*** Block opens ***

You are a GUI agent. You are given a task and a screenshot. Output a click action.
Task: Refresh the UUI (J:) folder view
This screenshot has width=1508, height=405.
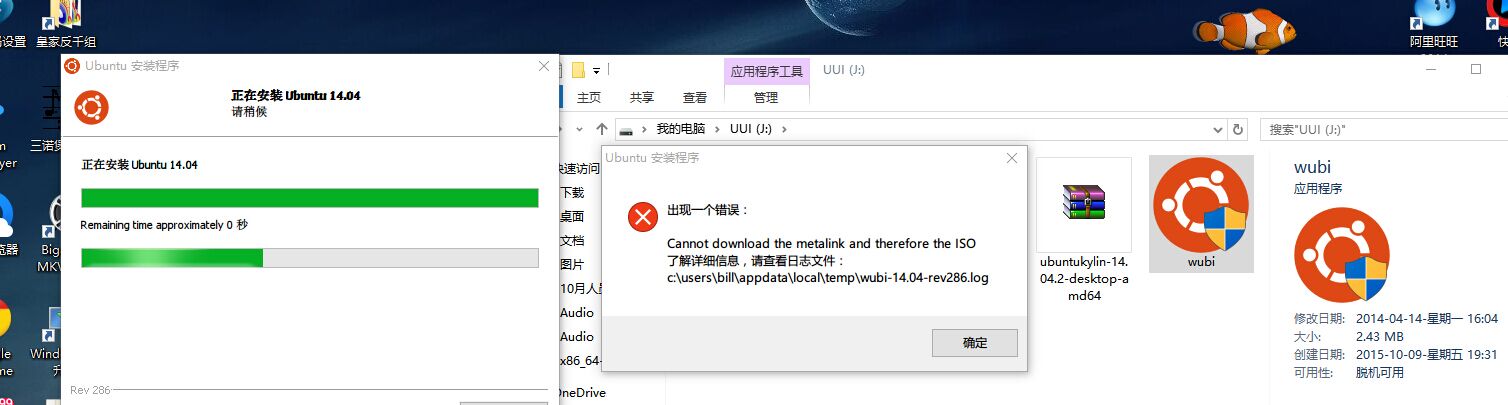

*** Block closes ***
*** Block opens ***

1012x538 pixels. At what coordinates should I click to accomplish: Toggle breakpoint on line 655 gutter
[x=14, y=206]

*** Block closes ***

[Your goal]: Look back at the entries above and repeat, unchanged, every line from the line holding "You are a GUI" through the line holding "This screenshot has width=1508, height=405.".

[Written response]:
You are a GUI agent. You are given a task and a screenshot. Output a click action.
Task: Refresh the UUI (J:) folder view
This screenshot has width=1508, height=405.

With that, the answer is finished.